Soal kain, memang tenun Sabu bukan satu-satunya yang memikat perempuan ini dalam mencintai Indonesia. Dia juga tertarik pada batik, khususnya batik peranakan, sebagaimana dibahas dalam buku Batik Drawn in Wax suntingan karya Itie Van Hout, terbitan Tropenmuseum Amsterdam, 2001.

Baru-baru ini dia pindah ke Singapura mengikuti suami yang bertugas di negara kota itu. Dia merasa beruntung tidak tinggal terlalu jauh dari Indonesia.

Memprihatinkan

Dia cukup prihatin melihat perkembangan Sabu sekarang ini. Sekarang gadis muda tidak lagi menyukai tenun. Kalau pun suka, mereka tidak tertarik dengan motif tradisional. Mereka juga tidak tahu tentang sejarah terciptanya motif atau wini tersebut.

Padahal yang unik dari kain tenun Sabu adalah kisah-kisah di balik terciptanya motif. Kisah yang dituturkan secara turun temurun sejak zaman nenek moyang.

Kalau mereka menerima kain sebagai pusaka dari nenek, kain itu seringkali mereka jual untuk membeli bahan-bahan komoditi. Ancaman akan punahnya kain tenun ini menjadi semakin besar ketika kain tradisional bermotif yang mempunyai arti tidak ada lagi, juga tidak ada yang tahu bagaimana menenunnya lagi.

Itulah mengapa terbersit dalam pemikirannya untuk memperlihatkan kepada orang Sabu bahwa kebudayaan mereka adalah kebudayaan yang ingin dikenal luas masyarakat dunia. "Kalau ada interest dari luar negeri atau dari kebudayaan lain di Indonesia, kami harap orang Sabu menjadi tertarik lagi dengan kebudayaan mereka sendiri," tuturnya.

Dia ingin mereka mengetahui tentang arti pusaka dan nilai budaya yang mereka miliki.

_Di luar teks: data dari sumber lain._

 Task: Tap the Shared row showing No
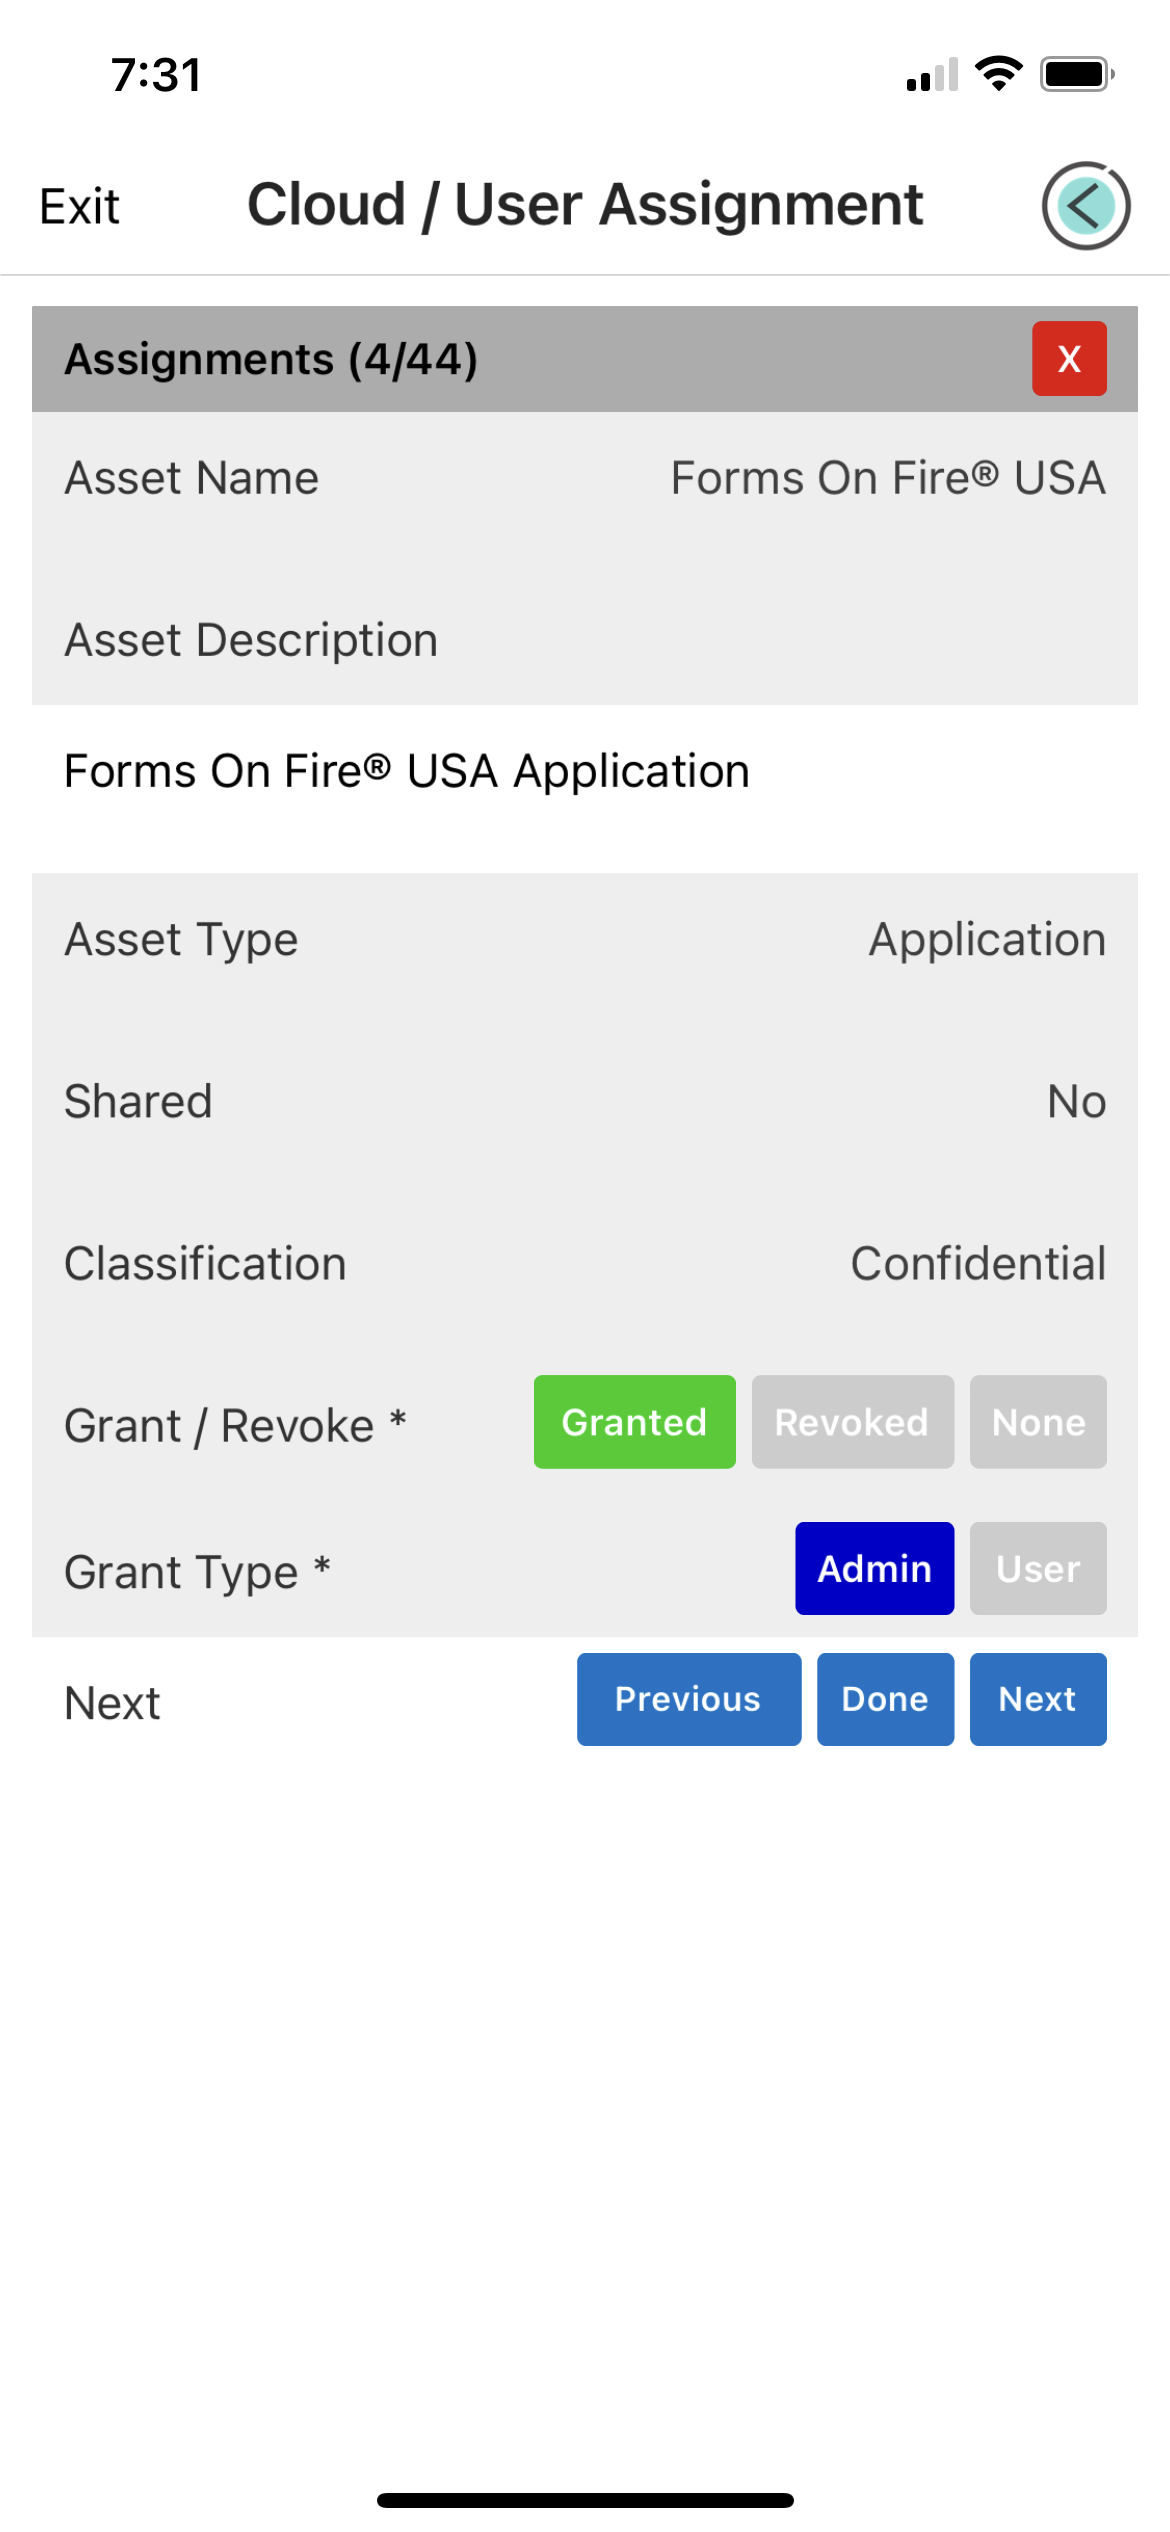pos(585,1100)
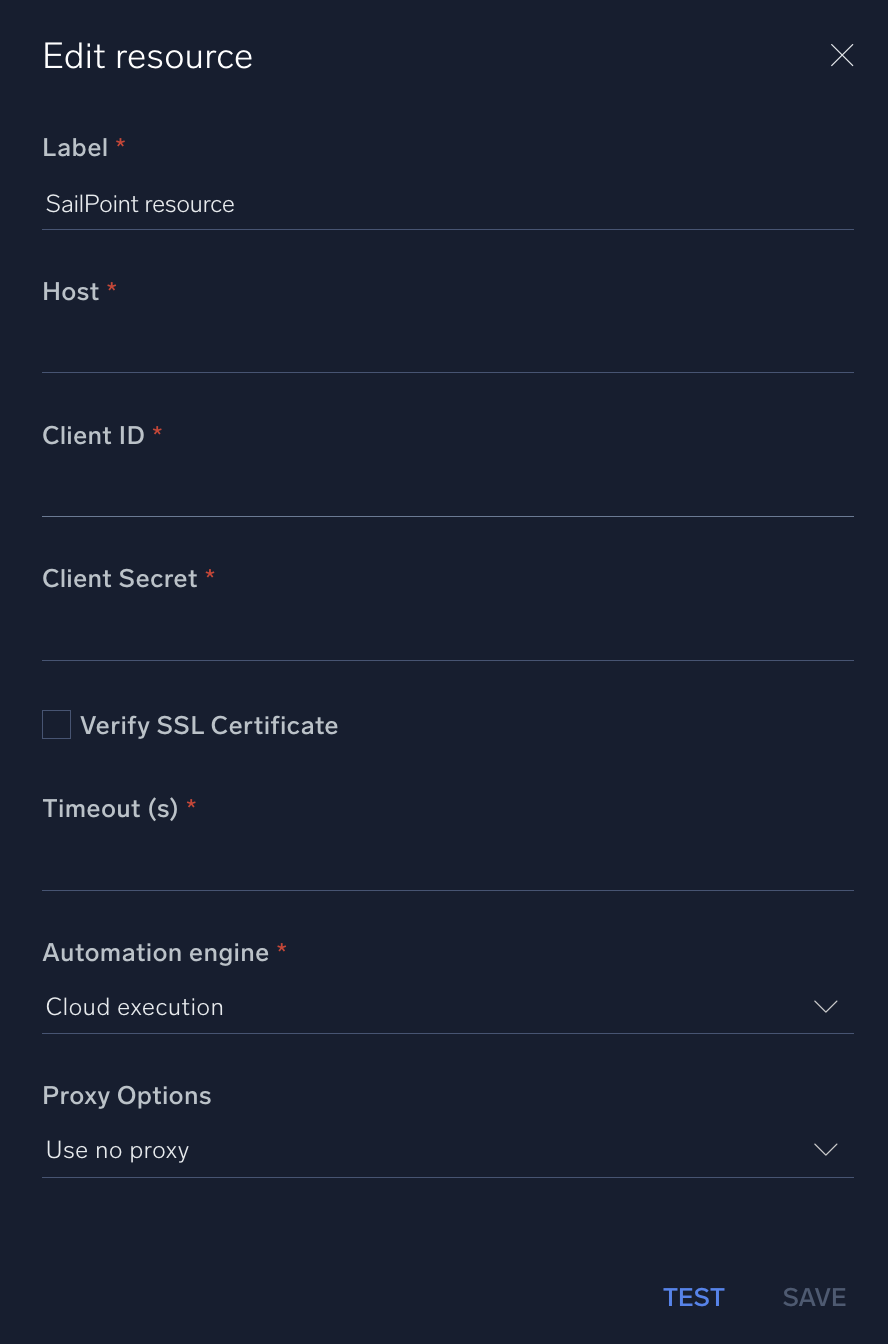The width and height of the screenshot is (888, 1344).
Task: Open the Proxy Options dropdown chevron
Action: click(x=826, y=1150)
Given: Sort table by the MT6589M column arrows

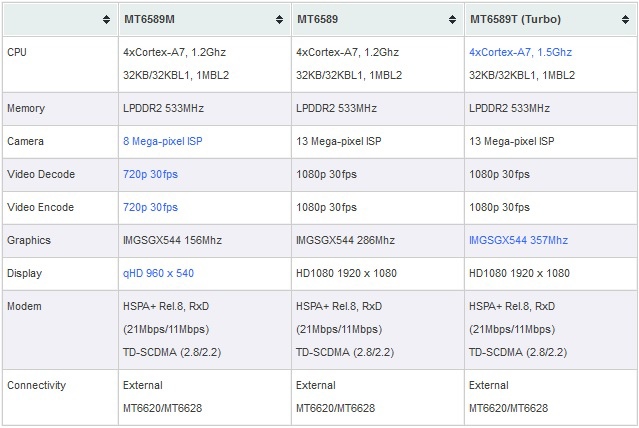Looking at the screenshot, I should tap(279, 19).
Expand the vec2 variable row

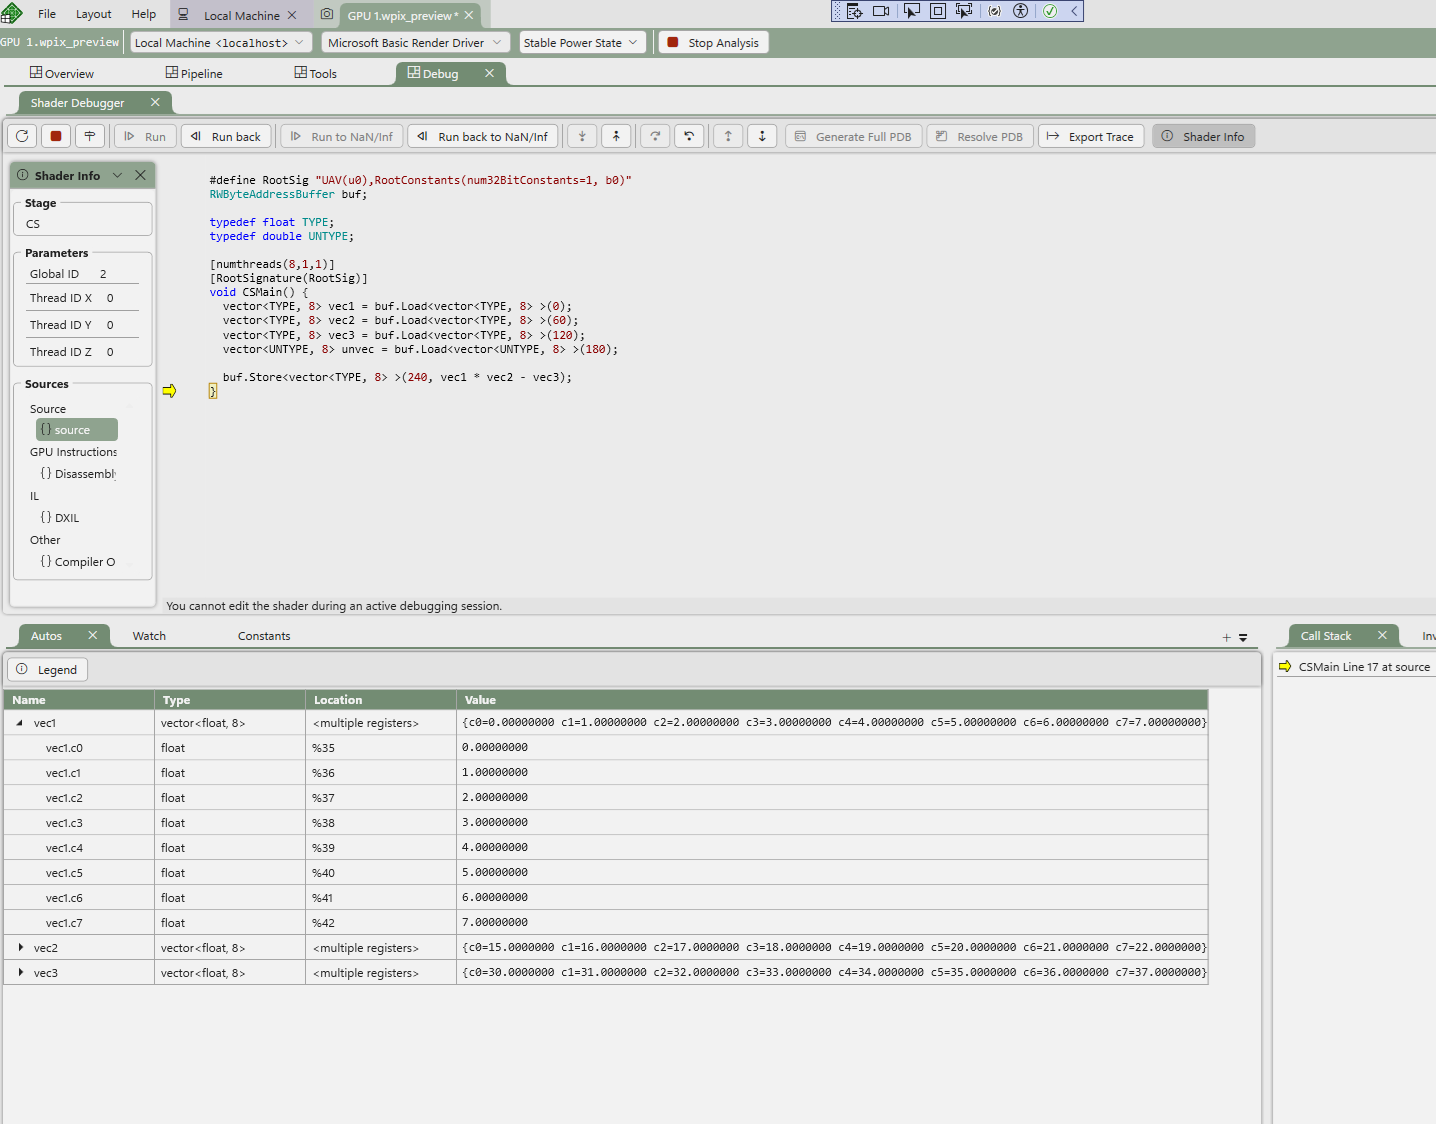pos(21,947)
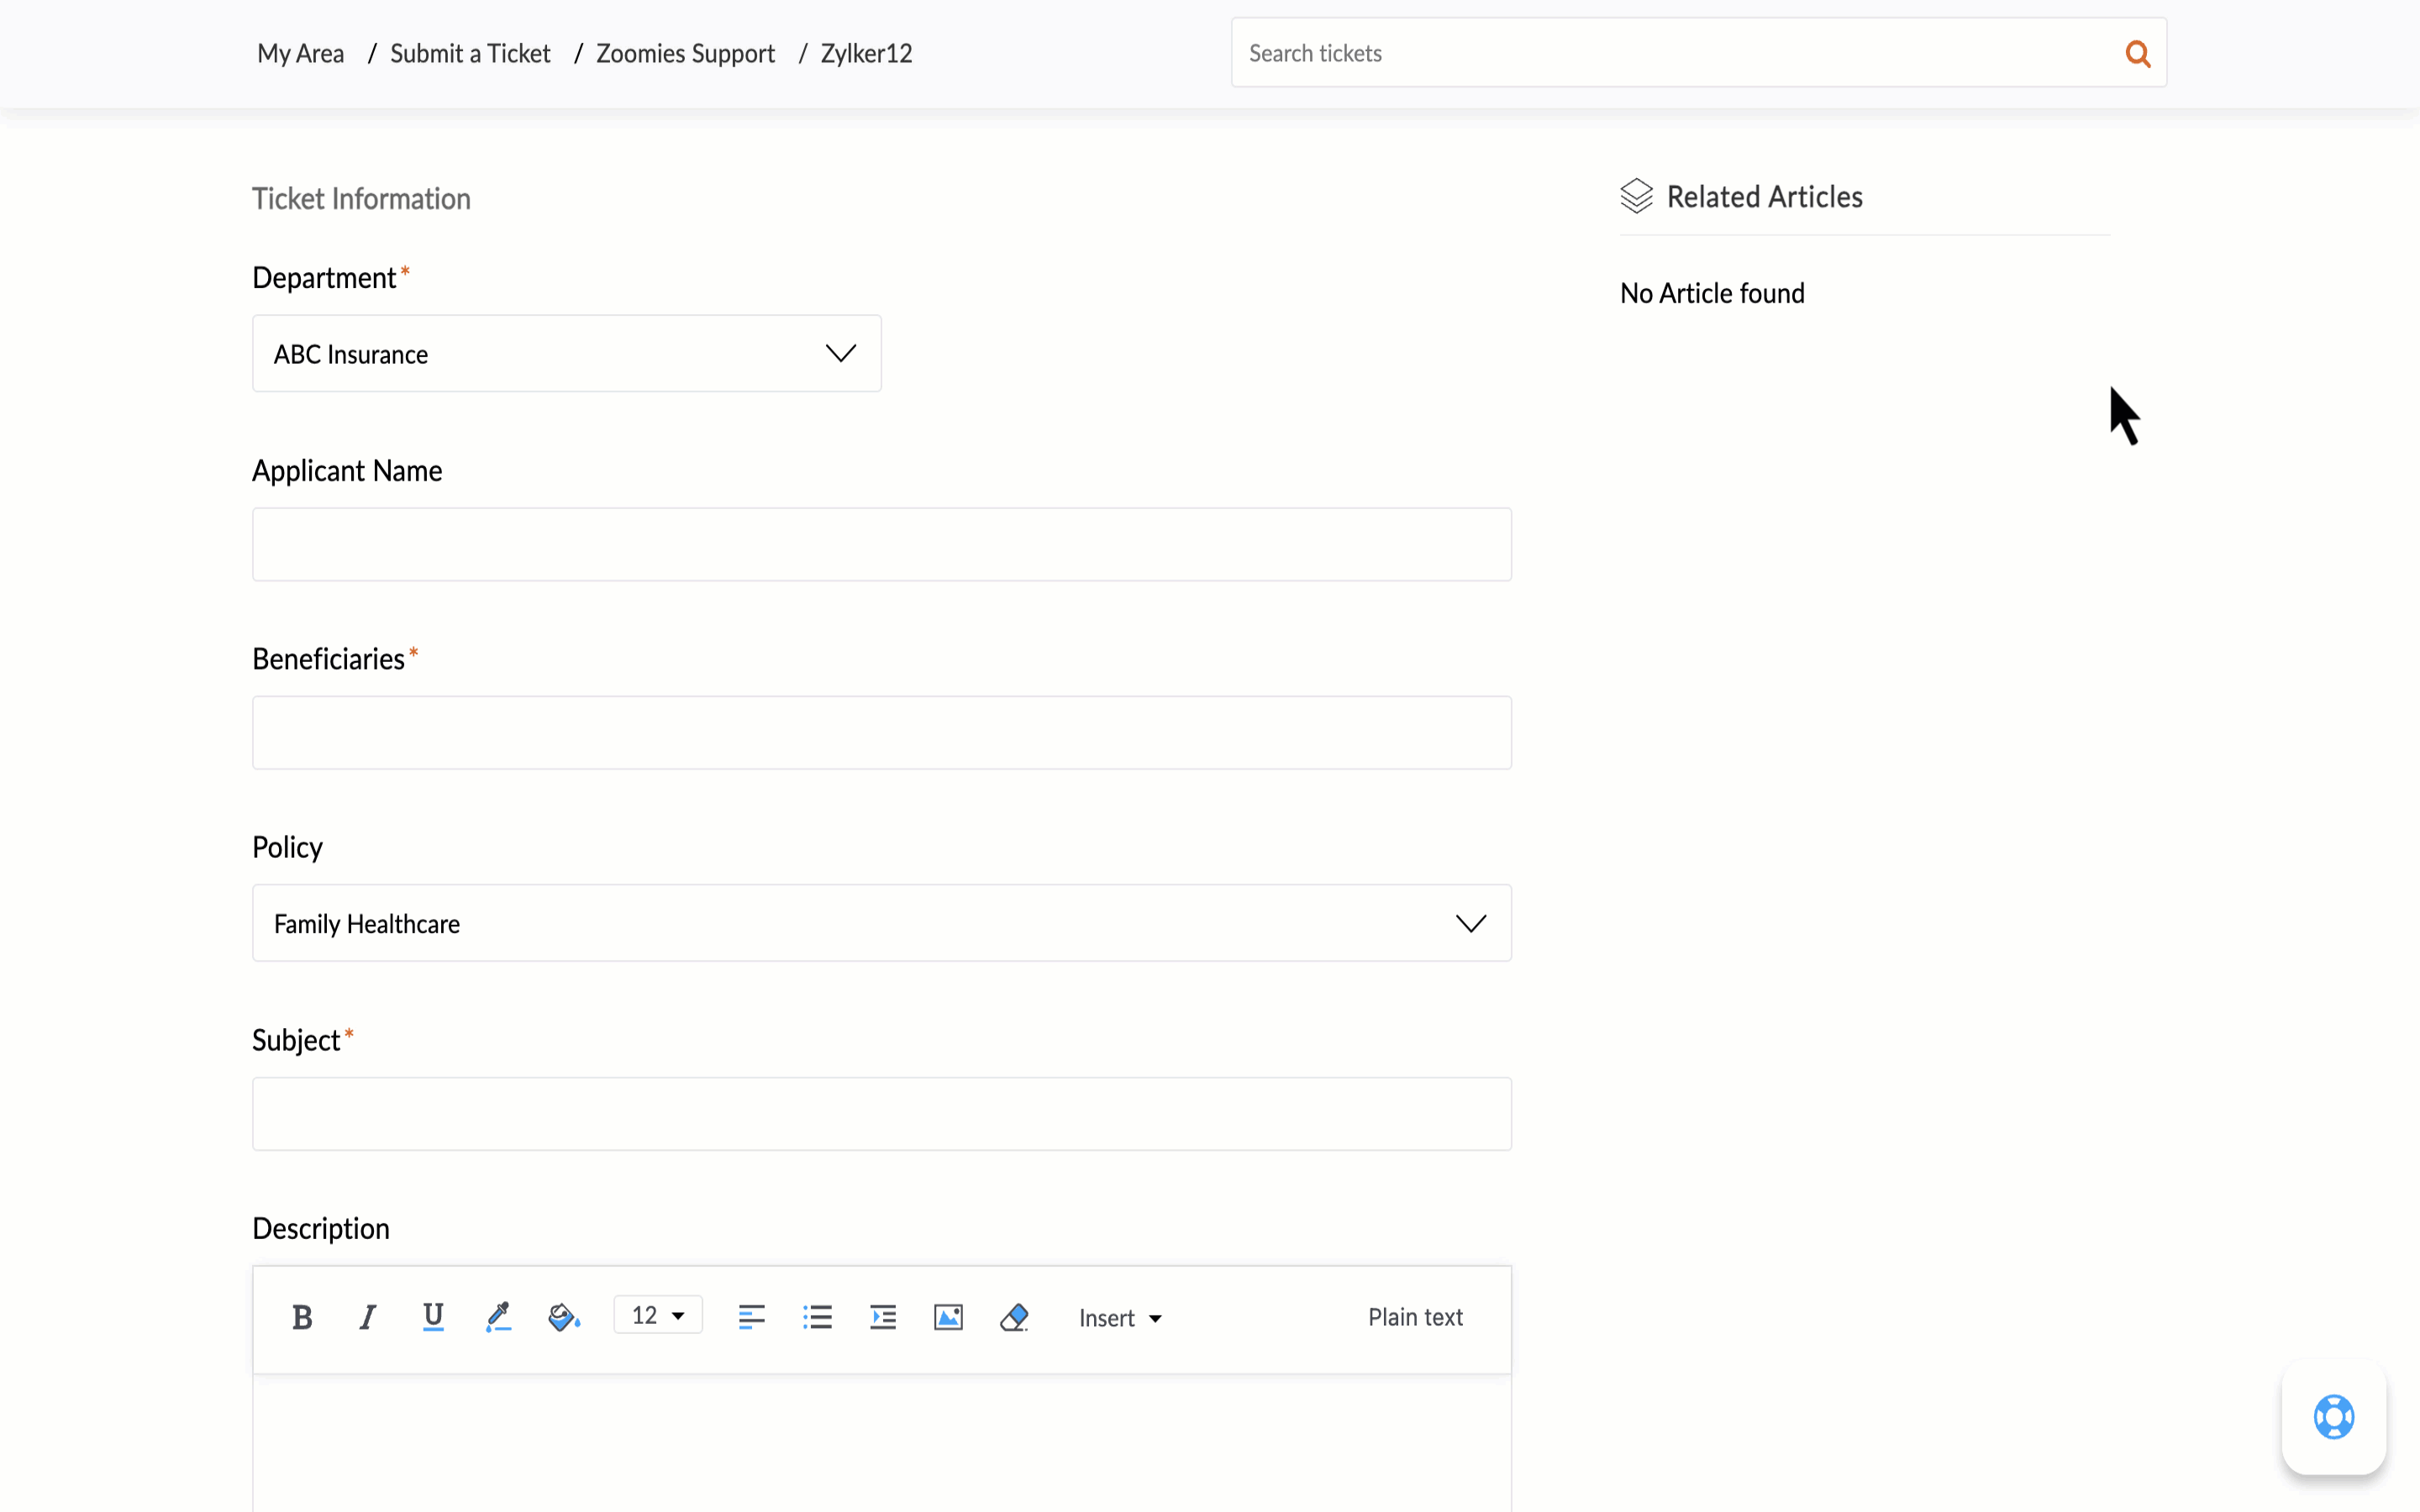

Proyek pameran di London itu diharapkan bisa membantu orang Sabu menemukan kembali nilai budaya mereka, tak lain agar mereka sadar terhadap budaya mereka.

Hal ini, menurutnya, bukan permasalahan yang terjadi di Sabu saja, tapi juga di banyak kebudayaan. Dia menilai media, khususnya televisi, mempunyai peran dan tanggungjawab dalam perusakan ataupun pelestarian budaya

Orang dari kebudayaan tradisional tidak bisa mengambil model sewaktu menonton tv. Model yang mereka lihat melalui tv adalah gaya hidup konsumtif dengan fokus pada barang-barang barat atau dari luar negeri. Masih jarang stasiun TV yang mau mengangkat kekayaan budaya dari kebudayaan kecil seperti Sabu.

Untuk itu dalam pameran di London, para seniman dari Yayasan Hawu Miha Ngara itu akan membuat koleksi kain tenun Sabu. Kain replika pusaka tersebut akan disimpan di museum dan oleh sejumlah kolektor.

Pergulatannya sebagai seorang antropolog budaya memungkinkannya memahami kebudayaan Sabu lebih jauh. Menurutnya, Sabu membutuhkan bantuan untuk mengkonservasi rumah adat, tempat kramat berupa Megalith, selain juga pelestarian tradisi tenun dan upacara tradisionalnya.

Hal ini, katanya, memerlukan lebih banyak fokus dari pemerintah maupun masyarakat agar budaya ini tidak hilang. Pemerintah, misalnya, bisa memberikan pendidikan yang memajukan kesadaran masyarakat tentang kekayaan budaya mereka. Yang tidak saja di Jawa, bali, Sumatra maupun di Toraja saja tapi juga di semua propinsi, tandasnya.

Lulusan dari University Heidelberg, Jerman itu memang tidak bekerja pada suatu instansi tertentu di mana dia memperoleh sejumlah gaji. Dia melakukan itu semua semata-mata karena insiatif pribadi.

Tinggal lama di Indonesia membuat lidahnya cukup fasih menggunakan bahasa Indonesia. Meskipun patut dimaklumi terkadang ada kata-kata yang salah tempat. Dia mengaku belajar bahasa Indonesia khusus untuk orang asing di Universitas Atma Jaya pada 1988-1990.

Usianya yang lebih dari separuh abad tidak menyurutkannya untuk terus berupaya melestarikan budaya tradisional. Sekarang semuanya terpulang pada kita bagaimana berperan dalam upaya menjaga kelestarian budaya tradisional, yang jelas-jelas kekayaan asli bangsa ini.